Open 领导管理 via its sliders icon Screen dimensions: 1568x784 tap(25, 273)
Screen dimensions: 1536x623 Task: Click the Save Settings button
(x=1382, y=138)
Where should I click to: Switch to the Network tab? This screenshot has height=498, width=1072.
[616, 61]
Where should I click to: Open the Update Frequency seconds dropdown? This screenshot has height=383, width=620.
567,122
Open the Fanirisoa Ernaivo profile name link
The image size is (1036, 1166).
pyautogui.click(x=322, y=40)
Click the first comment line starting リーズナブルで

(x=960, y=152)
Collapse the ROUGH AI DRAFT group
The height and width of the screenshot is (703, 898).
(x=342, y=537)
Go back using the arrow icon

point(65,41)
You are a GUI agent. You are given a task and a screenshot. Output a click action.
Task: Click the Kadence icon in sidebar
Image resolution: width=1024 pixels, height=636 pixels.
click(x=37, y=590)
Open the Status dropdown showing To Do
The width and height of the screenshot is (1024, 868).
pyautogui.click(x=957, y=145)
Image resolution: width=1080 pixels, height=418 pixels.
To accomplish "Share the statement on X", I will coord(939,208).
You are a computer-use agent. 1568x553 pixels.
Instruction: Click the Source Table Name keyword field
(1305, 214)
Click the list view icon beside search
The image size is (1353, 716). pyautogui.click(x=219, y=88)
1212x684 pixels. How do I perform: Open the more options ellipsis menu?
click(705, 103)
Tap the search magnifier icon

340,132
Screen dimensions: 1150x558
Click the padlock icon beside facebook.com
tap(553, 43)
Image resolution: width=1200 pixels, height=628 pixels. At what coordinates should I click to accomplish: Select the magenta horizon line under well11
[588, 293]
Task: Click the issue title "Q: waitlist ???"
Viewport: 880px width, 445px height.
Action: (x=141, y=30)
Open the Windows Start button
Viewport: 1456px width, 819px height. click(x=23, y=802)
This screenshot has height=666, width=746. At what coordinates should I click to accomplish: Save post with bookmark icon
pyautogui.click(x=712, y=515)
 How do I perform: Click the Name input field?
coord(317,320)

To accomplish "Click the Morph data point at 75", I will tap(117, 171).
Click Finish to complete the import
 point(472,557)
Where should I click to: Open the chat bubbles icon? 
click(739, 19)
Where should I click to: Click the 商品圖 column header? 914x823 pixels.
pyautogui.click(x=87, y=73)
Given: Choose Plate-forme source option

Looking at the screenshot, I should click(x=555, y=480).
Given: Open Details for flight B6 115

++++

> **Direction**: Arrange the stretch of the listing from the line containing "Image resolution: width=1200" through the line containing "Viewport: 1456px width, 819px" as a Markdown table with the columns Row and Line. Skip any blank lines.

> **Response to the task**:
| Row | Line |
|---|---|
| 1 | Image resolution: width=1200 pixels, height=628 pixels. At what coordinates should I click to accomplish: Select the magenta horizon line under well11 |
| 2 | [588, 293] |
| 3 | Task: Click the issue title "Q: waitlist ???" |
| 4 | Viewport: 880px width, 445px height. |
| 5 | Action: (x=141, y=30) |
| 6 | Open the Windows Start button |
| 7 | Viewport: 1456px width, 819px height. click(x=23, y=802) |